Methylmercury poisoning has occurred in people who have eaten meat from animals that ate grain that was treated with this from of mercury. Poisoning from eating fish from water that is contaminated with methylmercury has also occurred. One such body of water is Minamata Bay in Japan.
Methylmercury is used in fluorescent lights, batteries, polyvinyl chloride, and latex paint. It is a common pollutant of air and water.

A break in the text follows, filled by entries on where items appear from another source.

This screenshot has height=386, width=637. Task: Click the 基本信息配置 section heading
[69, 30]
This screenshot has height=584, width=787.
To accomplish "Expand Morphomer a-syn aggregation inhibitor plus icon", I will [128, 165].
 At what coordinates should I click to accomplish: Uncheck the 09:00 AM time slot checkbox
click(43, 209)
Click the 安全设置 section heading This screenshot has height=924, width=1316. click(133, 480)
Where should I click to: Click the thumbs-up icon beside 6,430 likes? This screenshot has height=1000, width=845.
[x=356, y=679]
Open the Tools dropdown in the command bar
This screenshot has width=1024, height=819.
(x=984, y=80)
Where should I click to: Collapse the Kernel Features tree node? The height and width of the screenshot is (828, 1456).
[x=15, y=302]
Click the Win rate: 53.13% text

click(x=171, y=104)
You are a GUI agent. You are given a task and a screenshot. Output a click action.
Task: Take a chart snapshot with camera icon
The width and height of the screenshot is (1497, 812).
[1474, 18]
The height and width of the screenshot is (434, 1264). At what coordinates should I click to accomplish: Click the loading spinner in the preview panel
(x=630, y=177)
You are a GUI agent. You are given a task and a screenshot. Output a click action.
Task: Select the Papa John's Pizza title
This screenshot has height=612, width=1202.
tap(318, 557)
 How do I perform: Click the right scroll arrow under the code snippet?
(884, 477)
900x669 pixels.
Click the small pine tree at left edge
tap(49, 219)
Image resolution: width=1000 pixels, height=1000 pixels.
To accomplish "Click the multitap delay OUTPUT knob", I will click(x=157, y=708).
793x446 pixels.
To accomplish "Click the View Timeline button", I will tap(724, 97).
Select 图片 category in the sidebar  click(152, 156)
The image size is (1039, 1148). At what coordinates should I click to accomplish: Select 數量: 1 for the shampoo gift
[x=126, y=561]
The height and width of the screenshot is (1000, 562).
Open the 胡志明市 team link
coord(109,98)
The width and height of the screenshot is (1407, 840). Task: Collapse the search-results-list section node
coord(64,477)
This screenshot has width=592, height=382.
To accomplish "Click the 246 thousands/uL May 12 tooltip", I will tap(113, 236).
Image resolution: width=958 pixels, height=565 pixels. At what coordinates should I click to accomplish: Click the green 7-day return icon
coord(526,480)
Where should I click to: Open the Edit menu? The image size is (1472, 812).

Unborn babies and infants are very sensitive to methylmercury's effects. Methylmercury causes central nervous system (brain and spinal cord) damage. How bad the damage is depends on how much poison gets into the body. Many of the symptoms of mercury poisoning are similar to symptoms of cerebral palsy. In fact, methylmercury is thought to cause a form of cerebral palsy.
The FDA recommends that women who are pregnant, or may become pregnant, and nursing mothers avoid fish that may contain unsafe levels of methylmercury. This includes swordfish, king mackerel, shark, and tilefish. Infants should not eat these fish, either. No one should eat any of these fish caught by friends and family. Check with your local or state health department for warnings against locally caught, noncommercial fish.
Some health care providers have raised concerns about ethyl mercury (thiomersal), a chemical used in some vaccines. However, research shows that childhood vaccines do not lead to dangerous mercury levels in the body. Vaccines used in children today only contain trace amounts of thiomersal. Thiomersal-free vaccines are available.